Some poor numptie must be sitting at home today watching the Chancellor squirming to save his job because said numpty put a disk load of data in the post.

So, what's the worst cock up you've made at work...... Were you forced to 'resign'???

Comments

  • shazzz
    shazzz Posts: 1,077
    What !!!!!!

    My hilarious intro doesn't work now. :evil:

    The title of this thread is COCK UPS AT WORK
  • pneumatic
    pneumatic Posts: 1,989
    edited November 2007
    Well, c8ck, fool or foul, in my case almost too many times to mention! (I used to be a bit of a risk taker!): e.g.

    shutting down 64 computer terminals across Europe for two days by logging out of mine with the "off" switch (back in the days of green screens and command prompts).

    printing the name of the wrong pompous VIP in the programme for a public ceremony

    Being responsible for 8 hour queues at student registration

    The point is that, rather than doing the decent and honourable thing of falling on my sword and resigning, I had to do the much harder and more humiliating thing which is to stick around, apologise in person and sort the problem out so it didn't happen ever again (at least, not on my watch).

    I wonder whether calling for heads to roll is actually letting them off lightly.

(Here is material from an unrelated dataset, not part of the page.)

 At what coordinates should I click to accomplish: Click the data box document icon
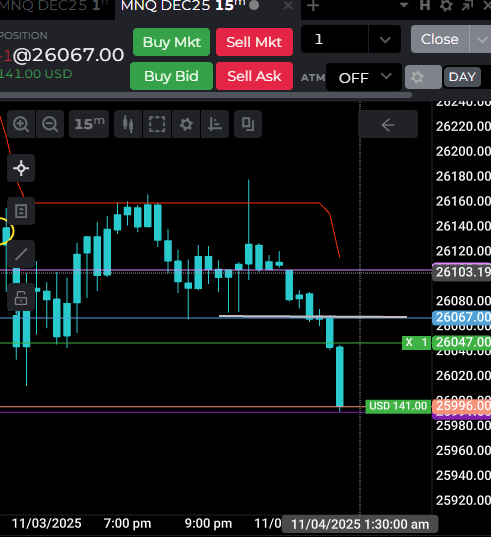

Perhaps people should be made to clean up their own vomit.


    Fast and Bulbous
    Peregrinations
    Eddingtons: 80 (Metric); 60 (Imperial)

  • vermooten
    vermooten Posts: 2,697
    Maybe you should change it to FUCK UPS AT WORK.

    I never make mistakes at work so I can't contribute to this thread....
    You just have to ride like you never have to breathe again.

    Manchester Wheelers
  • popette
    popette Posts: 2,089
    I once switched the red switch at the back of my pc, which changes from 240v to 110v - explosion!
  • spen666
    spen666 Posts: 17,709
    vermooten wrote:
    ...

    I never make mistakes at work so I can't contribute to this thread....

    I make mistakes, but I never work so i'm out of this thread
    Want to know the Spen666 behind the posts?
    Then read MY BLOG @ http://www.pebennett.com

    Twittering @spen_666
  • dunnnooo
    dunnnooo Posts: 900
    pneumatic wrote:
    Being responsible for 8 hour queues at student registration

    YOU SOD







    Sorry. Uni made a bit of a mess of my registration and I'm still a bit sore about it...[/b]

    For me, it's a close call between feeding staff the wrong thing for lunch so it cost management £80 rather than 2 or 3, or nearly managing to burn my cooks tend down, when touring.
    I'd give my right hand to be ambi-dextrous
  • pneumatic
    pneumatic Posts: 1,989
    dunnnooo wrote:
    pneumatic wrote:
    Being responsible for 8 hour queues at student registration

    YOU SOD

    Sorry. Uni made a bit of a mess of my registration and I'm still a bit sore about it...[/b]
    .

    That's ok, I felt a bit gloomy about it myself at the time. Good news is that the next year, we reduced waiting times from 8 hours to 8 minutes (really!). Near the end of this small bureaucratic triumph, a student came up to me saying he wanted to complain. I braced myself:

    "Last year, I queued for 5 hours and, in the queue, I met loads of people who are still my friends. This year, I didn't have to queue at all and so I met nobody!"

    You can't please all of the people all of the time.


    Fast and Bulbous
    Peregrinations
    Eddingtons: 80 (Metric); 60 (Imperial)

  • ricadus
    ricadus Posts: 2,379
    I was a relatively inexperienced employee working on a book of borderline profitability – I think it was the Penguin Price Guide for Record Collectors – and, working my way through the page roofs, I was getting annoyed that the final column of the discography tables (99.9% of the book was this kind of tabular matter) wasn't fitting neatly, causing loads of ugly turnover lines.

    I had a brainwave – set that last column in italics! (italics being slightly narrower widths to roman, at least in this book's font).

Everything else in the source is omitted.